Sid'Ahmed Ould Deye, the President of the National Independent Election Commission (CENI), announced on 21 July that Boulkheir, Daddah, Vall, and Meimou had filed complaints regarding the election; on the same day, it was reported that Boulkheir, Daddah, and Vall had appealed to the Constitutional Court regarding the results. Ould Deye resigned on 23 July 2009, stating that he now had doubts about the reliability of the election results. A few hours later, the Constitutional Court confirmed Abdel Aziz's victory.
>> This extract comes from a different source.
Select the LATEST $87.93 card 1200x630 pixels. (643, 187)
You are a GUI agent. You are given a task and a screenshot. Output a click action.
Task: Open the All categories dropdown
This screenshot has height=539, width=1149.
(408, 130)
Daddah then called for "a recount of the votes and a chemical analysis of the ballot papers", while urging the people "to reject this new coup d'etat" and "use all forms of democratic struggle". He also expressed praise for Deye's "refusal to assent to this electoral masquerade".

At a press conference on 30 July, Vall said that the election was merely a means of legitimizing the 2008 coup and that it had effectively reverted the country to the authoritarianism it had experienced under President Maaouya Ould Sid'Ahmed Taya, who Vall and Abdel Aziz ousted in 2005. He also said that he would continue to struggle against Abdel Aziz's regime.

Abdel Aziz was sworn in at a ceremony in Nouakchott on 5 August 2009, one day prior to the first anniversary of the coup that initially brought him to power. About 20,000 people were in attendance, along with several regional leaders: Senegalese President Abdoulaye Wade, Malian President Amadou Toumani Toure, Moroccan Prime Minister Abbas El Fassi, and Gambian Vice-President Isatou Njie-Saidy. Representatives of the African Union were also present.